China quer reunião de emergência para resolver crise na Península Coreana

Navios próximos à ilha Yeonpyeong, nos execícios militares com os EUA e Coreia do Sul
Image caption Exercícios militares conjuntos entre EUA e Coreia do Sul começaram neste domingo

A China pediu a realização de uma reunião de emergência com vários países devido à tensão na Península Coreana causada pelo ataque da Coreia do Norte à ilha Yeonpyeong, ocorrido na última terça-feira.

A proposta do governo chinês é que representantes das seis nações que participaram das negociações sobre o desarmamento nuclear da Coreia do Norte se reúnam em dezembro. As duas Coreias, Estados Unidos, China, Japão e Rússia são os países envolvidos nesta negociação.
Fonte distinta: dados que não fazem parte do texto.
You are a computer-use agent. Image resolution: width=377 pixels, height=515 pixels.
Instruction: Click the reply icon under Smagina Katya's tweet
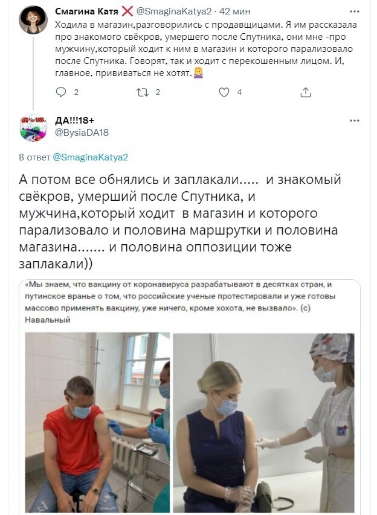coord(61,92)
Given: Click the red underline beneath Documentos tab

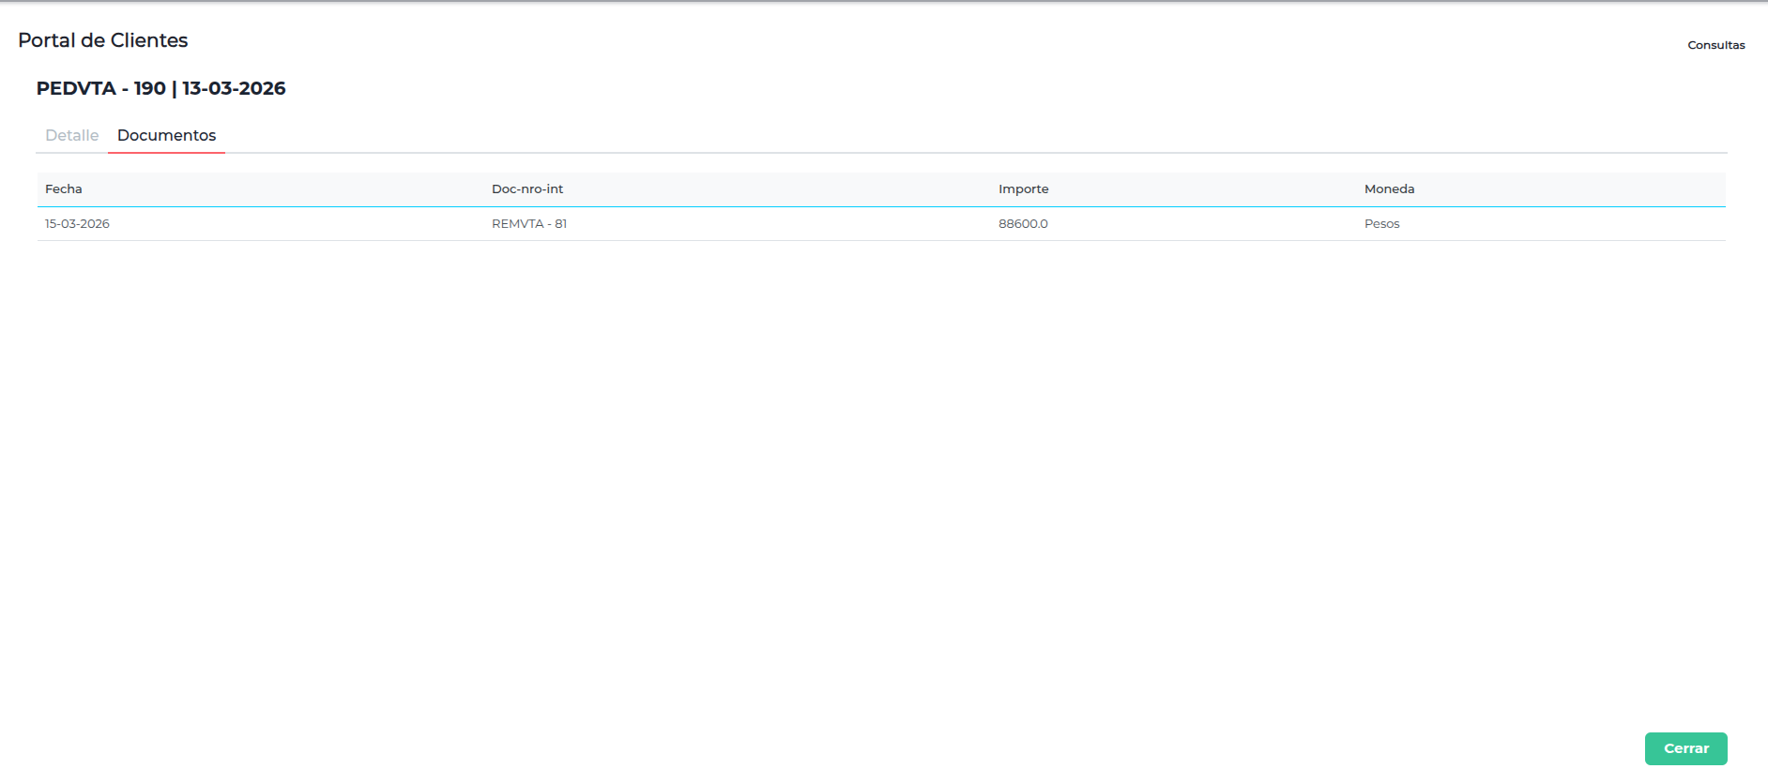Looking at the screenshot, I should (166, 152).
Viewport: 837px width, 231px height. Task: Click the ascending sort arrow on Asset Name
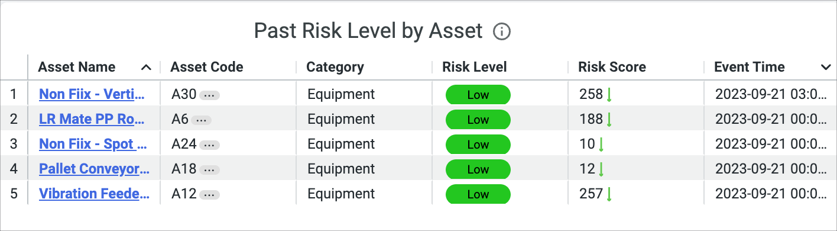pyautogui.click(x=146, y=68)
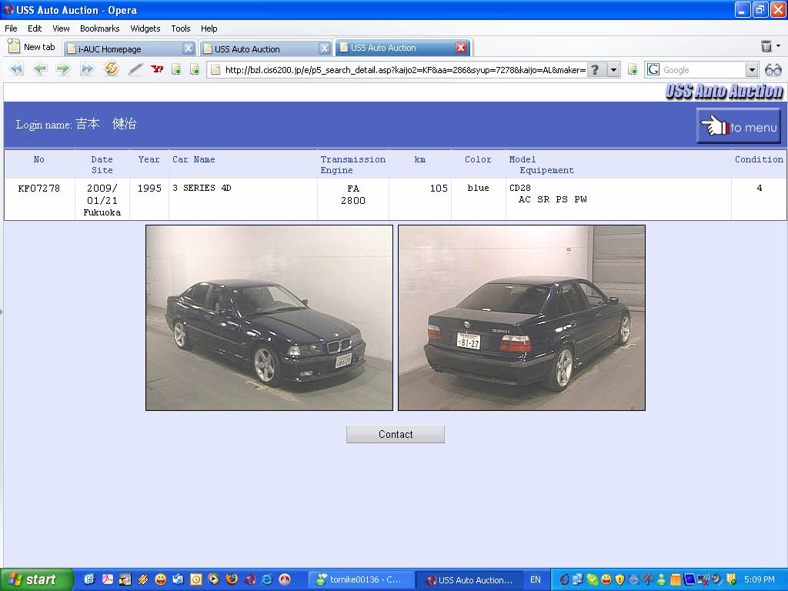Screen dimensions: 788x591
Task: Open the front view car photo
Action: 269,318

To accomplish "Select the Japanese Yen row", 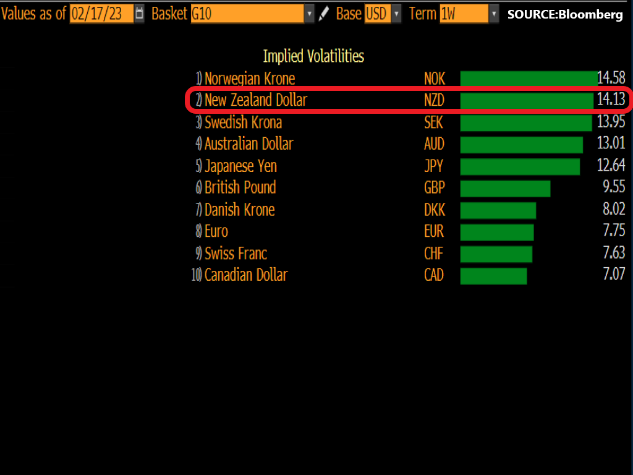I will click(240, 166).
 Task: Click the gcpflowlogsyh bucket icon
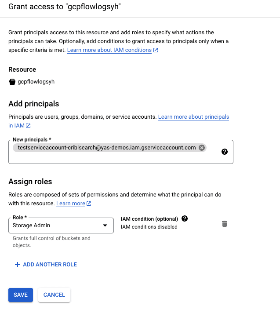[x=12, y=82]
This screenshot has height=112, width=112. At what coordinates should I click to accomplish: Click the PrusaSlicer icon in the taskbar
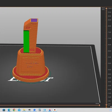[x=55, y=110]
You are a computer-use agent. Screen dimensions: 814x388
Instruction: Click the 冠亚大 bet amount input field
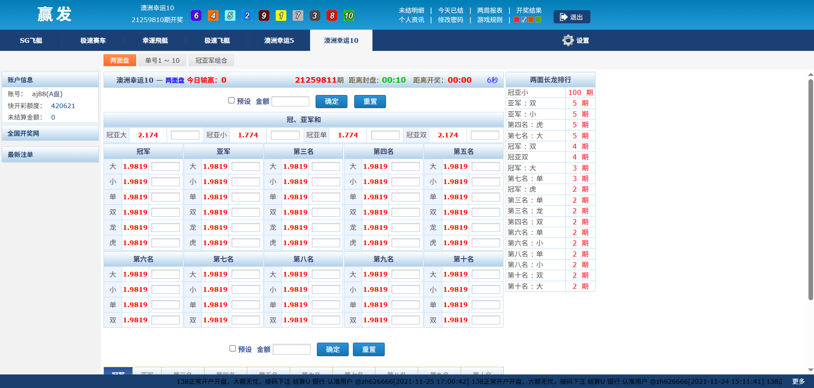[x=185, y=135]
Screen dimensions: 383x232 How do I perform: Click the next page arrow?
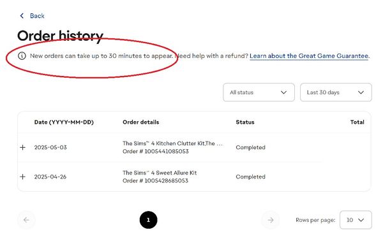[271, 220]
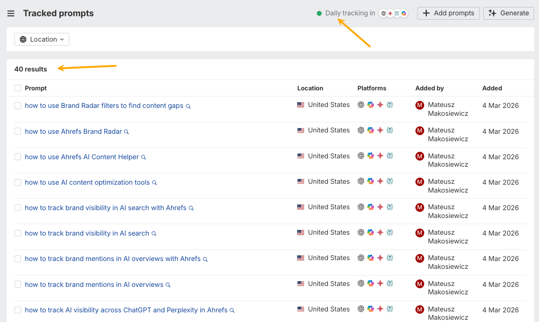Click the globe icon on the Location filter

(x=23, y=39)
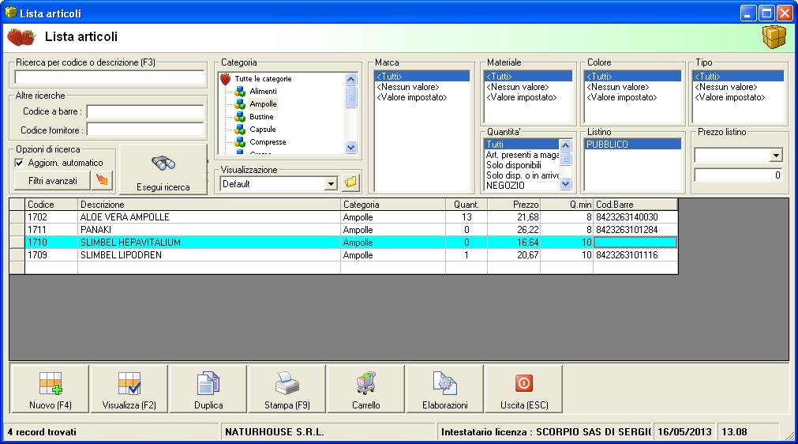Open Visualizza (F2) to view the article
798x444 pixels.
coord(129,385)
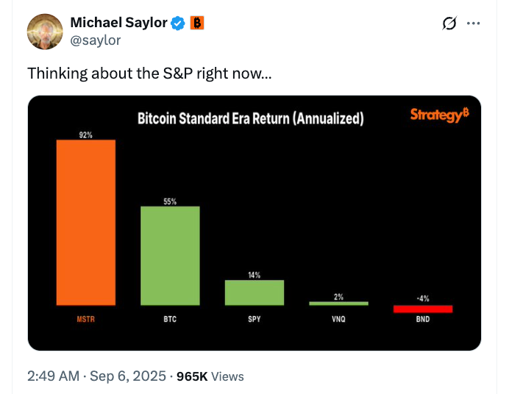Click the MSTR ticker label under the bar
509x394 pixels.
tap(86, 320)
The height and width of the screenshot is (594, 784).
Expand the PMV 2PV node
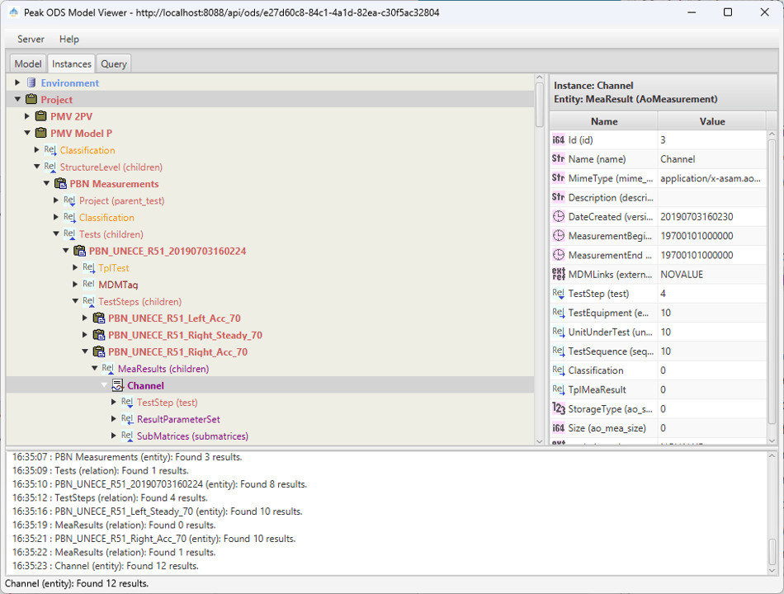(27, 116)
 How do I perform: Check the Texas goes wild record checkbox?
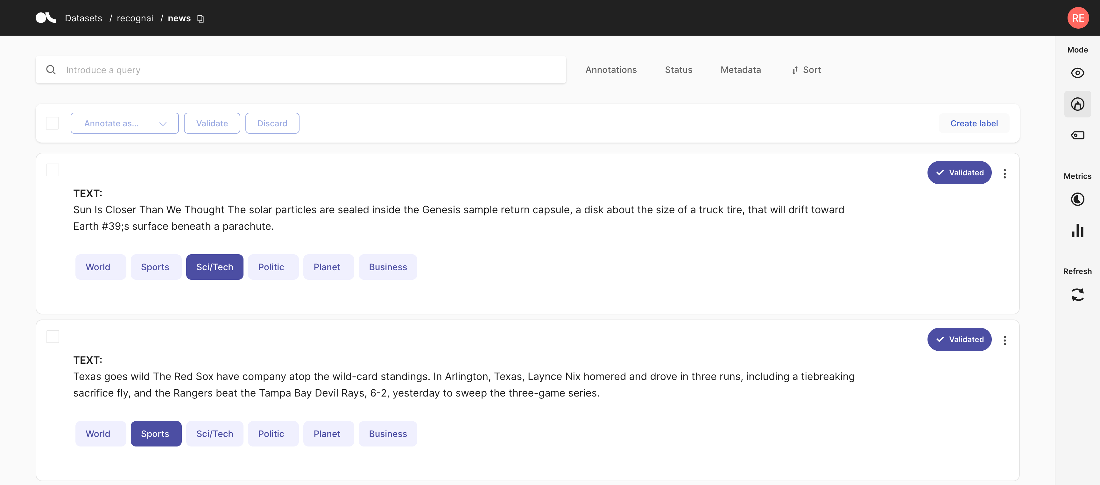[53, 337]
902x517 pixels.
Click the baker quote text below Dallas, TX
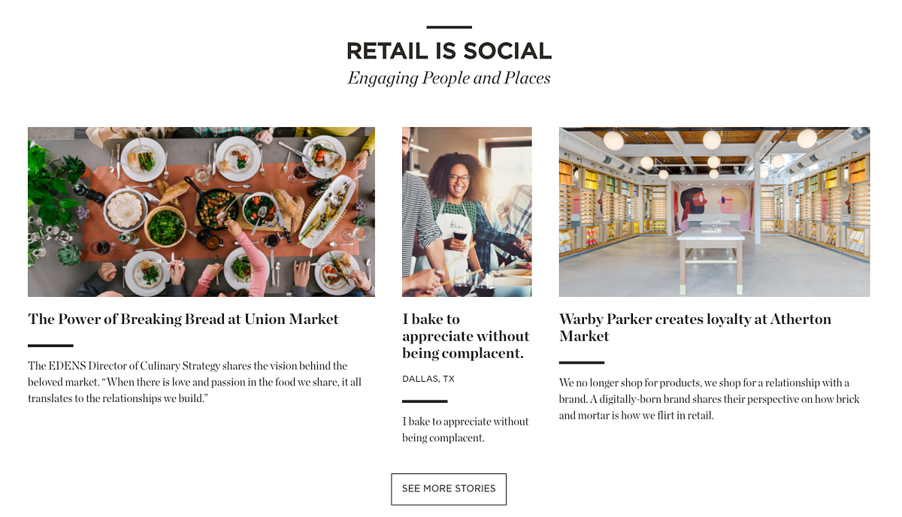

De acordo com o correspondente da BBC em Seul Chris Hogg, a resposta da Coreia do Sul à proposta chinesa não foi muito entusiasmada.

De acordo com a agência de notícias sul-coreana Yonhap, o presidente Lee Myung-bak disse ao assessor de política exterior chinês, em visita à Seul, Dai Bingguo, que o governo sul-coreano não está interessado em uma retomada antecipada das negociações nucleares com as seis nações, pois é mais urgente lidar com o ataque norte-coreano.

O ataque de artilharia da Coreia do Norte contra a ilha habitada de Yeonpyeong, na Coreia do Sul, que matou pelo menos quatro sul-coreanos, os dois militares e dois civis, na última terça-feira está sendo considerado um dos piores incidentes entre os dois países desde 1953, quando a Guerra da Coreia terminou, sem um tratado de paz.

A Coreia do Sul pediu que a China ajude mais na resolução da crise com a Coreia do Norte.

Em uma reunião com o enviado chinês neste domingo em Seul, o presidente sul-coreano, Lee Myun-bak, afirmou também que o governo da China precisa assumir o que ele chamou de posição mais justa e responsável em relação às duas Coreias. O enviado, por sua vez, afirmou que a China vai tentar garantir a paz na península.

Exercícios militares

A reunião na capital sul-coreana ocorreu no dia em que navios de guerra da Coreia do Sul e dos Estados Unidos realizaram exercícios militares na costa oeste da península, a cerca de 125 quilômetros ao sul da fronteira marítima que é disputada entre as duas Coreias.

O porta-aviões americano USS George Washington e outros quatro cargueiros da Marinha americana estão na região junto com outros navios de guerra sul-coreanos, navios de patrulha, fragatas, embarcações de apoio e aeronaves de combate a submarinos.

Pouco depois do início dos exercícios, a Coreia do Norte afirmou que atacaria caso suas águas fossem invadidas.

"Vamos dar um golpe militar brutal no caso de qualquer provocação que viole nossas águas territoriais", afirmou a agência de notícias estatal da Coreia do Norte KCNA.

Os moradores da ilha Yeonpyeong receberam ordens para ir para abrigos quando disparos de artilharia foram ouvidos neste domingo, mas a ordem foi suspensa 40 minutos depois. Apenas cerca de 20 dos 1,7 mil moradores continuam na ilha.

O Ministério da Defesa da Coreia do Sul também deu instruções para que jornalistas deixem a ilha até o fim do domingo, pois não tinha como garantir sua segurança.

"Neste momento, ainda é imprevisível que tipo de ação provocativa a Coreia do Norte vai tomar usando os exercícios conjuntos sul-coreanos e americanos como justificativa", informou o Ministério.